I have a tree on my backyard which apparently hosts lots of fireflies. Thus, at night when I sit on my balcony, I'd see lights twinkling, blinking, coming out from the tree.
It is a wonderful sight.
People say that the feeling of having your first house is indescribable. I don't feel that high.
Not that I don't love having a 'somewhat' permanent place to live, but, indescribable feeling is, for me, when I hug my mom after two years of half the world separation. Or when my boyfriend put his arms around my shoulder and sniff my hair, or a simple smile & 'hey' greeting from him after a rotten day at work.
Having a house... is an accomplishment. I don't feel that high, because I don't get it for free.
I waited for that high feeling when I moved in. It hasn't kicked in yet. What comes instead is the constant lengthy calculation in my head, and the disturbance of those boxes, screaming to be unpacked.
I don't feel the 'high'.
But I do feel at home. And I'm happy with this place. I feel like I made the right decision. That I'm going to the right direction.
I feel good about this.
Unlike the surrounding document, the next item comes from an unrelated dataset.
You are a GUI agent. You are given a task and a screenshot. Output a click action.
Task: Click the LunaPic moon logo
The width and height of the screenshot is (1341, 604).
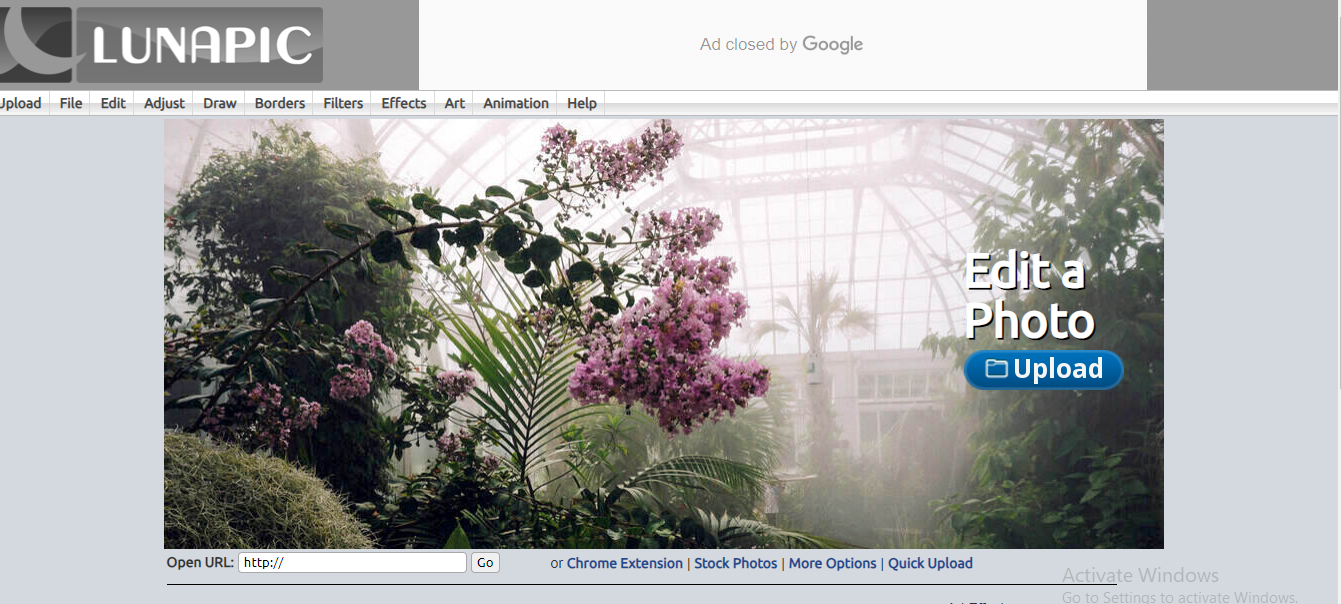pyautogui.click(x=36, y=44)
And the fireflies confirm it. At nights, it's just us. The fireflies and me, they keep me company.
The other day, I killed a spider. It's bigger than the ones I usually see. With longer legs (hence bigger steps, hence faster speed).
Oh well,... the life in the suburb.
I'm not keen to animals with lots of legs, to say the least, but I guess I didn't have the time to be a sissy. I needed to kill it before it ran and hide inside.
I remember thinking cynically, soon enough after this, I'll get over my cockroach phobia and conquer the world.
I have a deck and a balcony overlooking to some trees and a golf course, balanced with a loan with Citi mortgage.
Man,...
I have a house.
Oh, I better double check that I have scheduled the next mortgage payment online, due on August 1st.